First the Plaintiff must plead a viable definition. Then and only then the Plaintiff may conduct discovery specific to the definition. When it doesn’t work that way the Plaintiff can obtain data sets that are massively over broad and uneeded to the case, causing havoc for defendants and consumers (whose personal information is needlessly disclosed) alike.
As I have been saying for years, then, the proper first step to assure limited discovery is to strike improper class definitions at the pleadings stage. But courts are reluctant to do that for some reason–which is just dumb. A court should NEVER allow an uncertifiable class definition past the pleadings stage, as just explained.
Well in Klassen v. Solid Quote, 2023 WL 7544185 (D. Colo Nov. 14, 2023) the Court took an interesting in between position, which I really like.
The Plaitiff’s DNC class included everybody whose number is on the DNC list. The Defendant argued–correctly–that only those who personally subscribed to the DNC list can be included in the class. They oved to strike the class as overly broad on that basis–the correct move.
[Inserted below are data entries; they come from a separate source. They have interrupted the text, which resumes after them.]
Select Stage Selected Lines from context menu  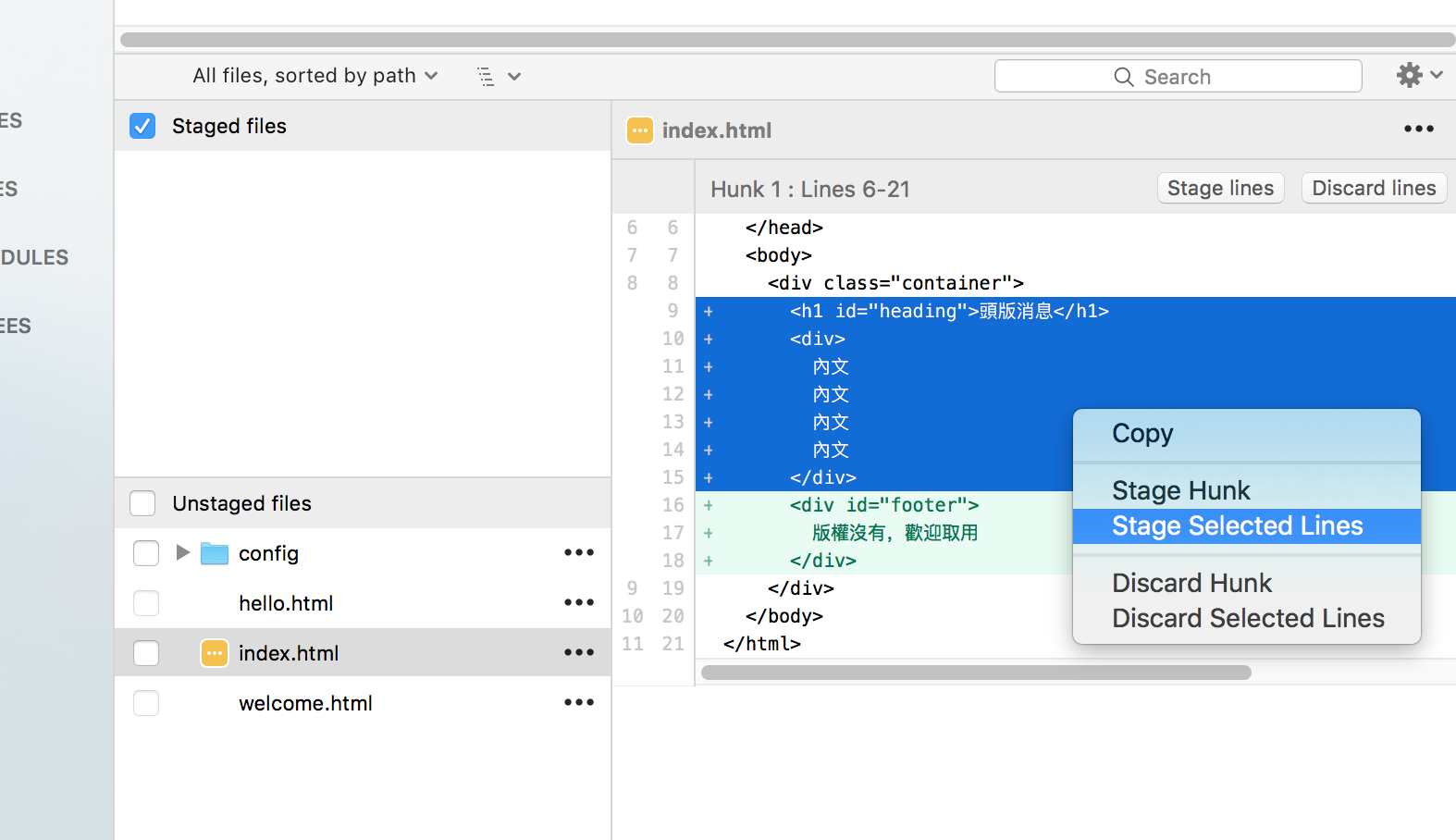click(x=1237, y=526)
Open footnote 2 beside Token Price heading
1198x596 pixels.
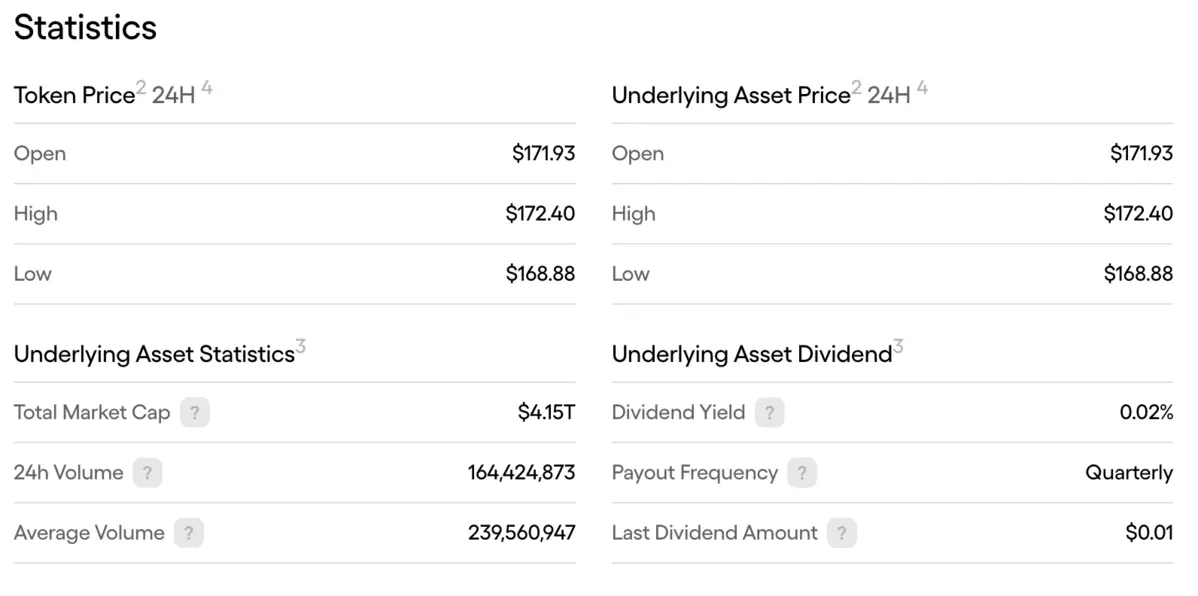pyautogui.click(x=141, y=89)
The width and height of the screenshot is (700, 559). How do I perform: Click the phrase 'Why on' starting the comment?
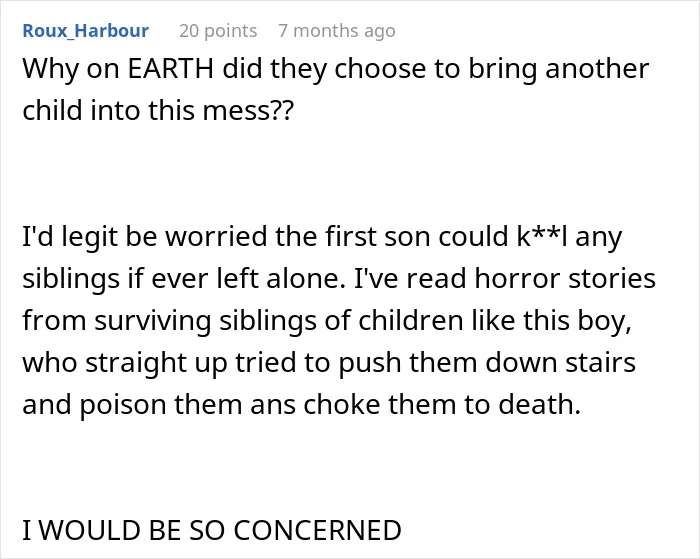point(71,69)
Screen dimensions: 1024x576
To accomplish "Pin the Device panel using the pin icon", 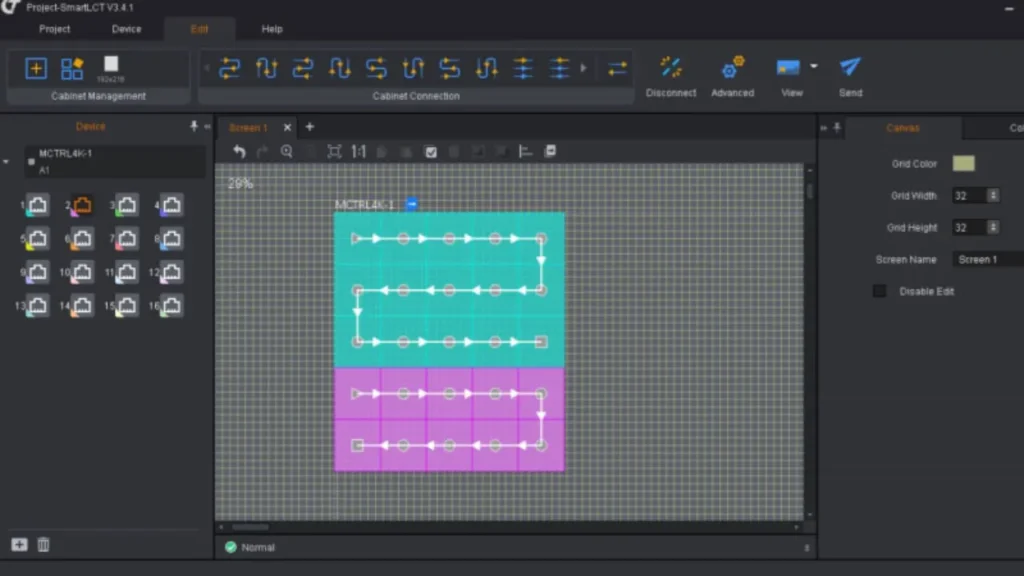I will [194, 127].
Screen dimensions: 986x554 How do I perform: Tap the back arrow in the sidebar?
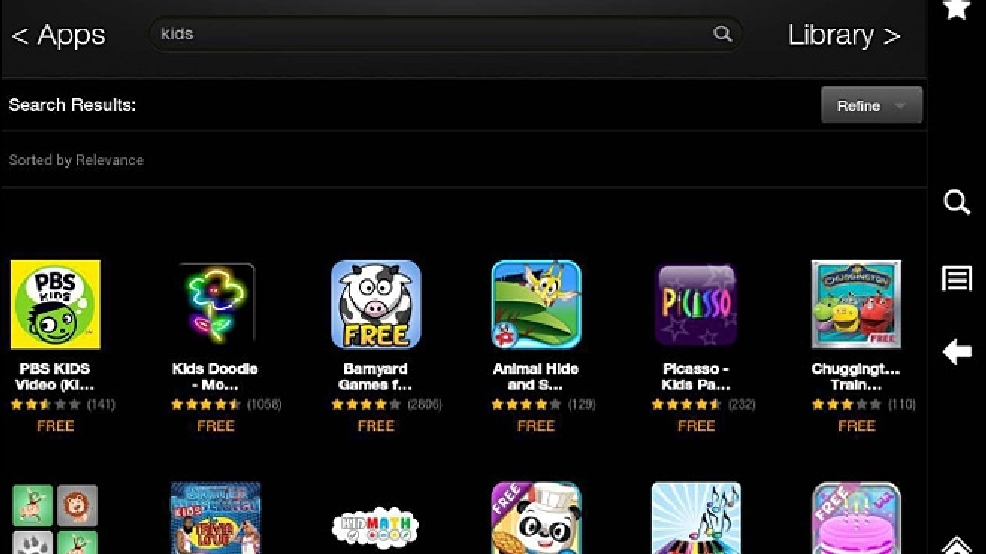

Rather than strike the class completely, however, the Court simply used its discretion to modify the class definition to include only persons that personally subscribed to the DNC list–a brilliant move:
SolidQuote’s concern is that the proposed “class definition asks this Court to improperly expand this case beyond the statutory scope” (D. 26 at 14) as a statutory violation requires a residential subscriber “[to have] registered his or her number on the national do-not-call registry,” 47 C.F.R. § 64.1200(c)(2). In contrast, Plaintiff’s proposed class would include any person whose number “was registered,” without regard to who did the registering (D. 8 at 9). This issue is easily remedied. The Court modifies subdivision (1) of the proposed class definition to instead state “the person’s telephone number was registered by the person on the National Do-Not-Call Registry 30 or more days.” Rather than strike the offending pleading and require amendment, I exercise my discretion to slightly amend the proposed definition—which is far more efficient and in keeping with the spirit of Federal Rule of Procedure 1 than another round of briefing on this issue (which would ultimately result in the same slight amendment). To be clear, this alteration will not prohibit dissemination of the proposed class information to all such qualifying numbers registered on the do-not-call list, but will require opt-in plaintiffs to certify they registered their own number(s).
Really good stuff.
The last two lines of this block are interesting though.
First, the Court correctly says notice can go to everyone regardless of whether or not they personally subscribed to the DNC list or not, and I agree with that. But this line about “opt in” is odd–Rule 23 classes are opt out and not opt in classes. So not sure what the Court meant there–perhaps only that to succeed at trial the class member will need to show evidence of personal subscription?
Regardless, this is a great little ruling.